In 2012, the National Directory of the Workers' Party appointed Pochmann as president of the Perseu Abramo Foundation, the party's think tank. He served in this position while concurrently running for Mayor of Campinas in 2016 and Federal Deputy in 2018.

Pochmann held the role until 2020 when he was replaced by former senator Aloizio Mercadante.

=== Brazilian Institute of Geography and Statistics ===
In July 2023, he was appointed to preside over the Brazilian Institute of Geography and Statistics (IBGE) by President Luiz Inácio Lula da Silva.

==== Controversy over appointment ====
According to some journalists, the choice of Pochmann caused discomfort among the team at the Ministry of Planning and Budget, who had preferred a technocratic rather than political appointment like that of Luciana Servo at IPEA.

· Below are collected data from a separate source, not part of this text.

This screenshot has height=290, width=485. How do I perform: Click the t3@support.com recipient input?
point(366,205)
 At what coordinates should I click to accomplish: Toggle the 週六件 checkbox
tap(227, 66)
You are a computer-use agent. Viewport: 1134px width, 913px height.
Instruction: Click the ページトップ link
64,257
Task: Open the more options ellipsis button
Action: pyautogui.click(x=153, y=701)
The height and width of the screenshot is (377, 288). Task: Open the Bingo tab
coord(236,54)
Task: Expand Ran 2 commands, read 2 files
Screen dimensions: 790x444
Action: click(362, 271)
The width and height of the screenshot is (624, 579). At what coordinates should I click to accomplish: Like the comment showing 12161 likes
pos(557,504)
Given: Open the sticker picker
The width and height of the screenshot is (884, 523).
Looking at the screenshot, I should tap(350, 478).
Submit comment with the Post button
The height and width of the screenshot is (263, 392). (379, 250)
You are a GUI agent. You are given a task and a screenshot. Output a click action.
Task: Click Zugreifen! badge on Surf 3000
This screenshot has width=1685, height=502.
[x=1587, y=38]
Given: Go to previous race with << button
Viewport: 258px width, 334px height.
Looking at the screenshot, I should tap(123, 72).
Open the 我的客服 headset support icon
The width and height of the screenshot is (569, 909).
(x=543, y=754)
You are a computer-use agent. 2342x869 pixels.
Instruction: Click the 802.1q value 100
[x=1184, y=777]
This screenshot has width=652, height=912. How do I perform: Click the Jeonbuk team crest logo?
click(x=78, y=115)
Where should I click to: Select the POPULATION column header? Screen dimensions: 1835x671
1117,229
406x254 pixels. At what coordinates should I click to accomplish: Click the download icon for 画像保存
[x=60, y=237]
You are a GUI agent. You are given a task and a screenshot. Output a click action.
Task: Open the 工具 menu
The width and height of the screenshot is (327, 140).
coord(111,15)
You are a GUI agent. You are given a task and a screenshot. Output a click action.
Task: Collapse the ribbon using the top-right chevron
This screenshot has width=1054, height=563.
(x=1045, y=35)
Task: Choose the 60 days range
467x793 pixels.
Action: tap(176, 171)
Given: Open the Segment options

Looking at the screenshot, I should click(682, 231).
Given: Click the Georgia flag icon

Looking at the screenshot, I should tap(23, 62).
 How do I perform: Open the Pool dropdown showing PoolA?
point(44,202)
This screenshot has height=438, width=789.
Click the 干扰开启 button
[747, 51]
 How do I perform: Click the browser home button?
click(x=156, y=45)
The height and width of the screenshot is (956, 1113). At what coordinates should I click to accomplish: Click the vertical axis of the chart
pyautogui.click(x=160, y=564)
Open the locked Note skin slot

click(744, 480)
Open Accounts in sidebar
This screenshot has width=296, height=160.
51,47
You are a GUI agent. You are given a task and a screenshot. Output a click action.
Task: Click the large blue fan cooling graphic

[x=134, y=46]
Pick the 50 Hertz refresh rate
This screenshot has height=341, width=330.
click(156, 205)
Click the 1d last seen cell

Controversies emerged between Tebet and Lula over the nomination, as Tebet was not consulted. Tebet said in a statement that "Minister Pimenta, not knowing that in the meeting we had with the president we had not mentioned the name, announced it preliminarily. And it has already been placed. The name will be made official at the right time, after the conversation we will have next week with President Lula. We will accept any name that comes."

The Buenos Aires Times reported that Pochmann's leftist economic views are considered "too extreme even by members of Lula's economic team, who worry about damage to IBGE's credibility...after Pochmann's years at IPEA, [which] were controversial and caused several economists who did not agree with him to leave the organisation."

==== Tenure ====
In August 2023, with a ceremony at the ministry's headquarters in Brasília, he assumed the presidency of IBGE.

In November, Pochmann said in a lecture to employees that he intended to change the research dissemination model, not going through press conferences by the mainstream media.

== Elections ==

Year: Election; Party; Office; Coalition; Partner; Party; Votes; %; Result; Ref.
2012: Campinas Mayoral Election; PT; Mayor of Campinas; Campinas with the Force of Brazil PT, PSD, PTC, and PRP; Adriana Flosi; PSD; 147,130; 28.56%; Second Round
231,420: 42.31%; Lost
2016: Campinas Mayoral Election; None; Vera Lucia; PT; 74,334; 15.04%; Lost
2018: São Paulo State Elections; Federal Deputy; None; 53,261; 0.25%; Lost

== Publications ==

=== Awards ===

| Year | Award | Category | Book | Ref. |
| 2002 | Tortoise Prize | Economy, Administration, Business and Law | A Década dos Mitos |  |
| 2007 | Non-Fiction | Latinoamericana |  |
| 2008 | Education and Health | Crescimento Econômico e Distribuição de Renda |  |

=== Works ===
Having published over 50 books, Boitempo Editorial noted these works:
- O emprego na globalização (2001)
- O emprego no desenvolvimento da nação (2008)
- Margem Esquerda n°15 (2010)
- Nova classe média? O trabalho na base da pirâmide social brasileira (2012)
- Margem Esquerda 23: Dossiê: Brasil, que desenvolvimento? (2014)
- O mito da grande classe média (2014)
- Margem Esquerda 29 (2017)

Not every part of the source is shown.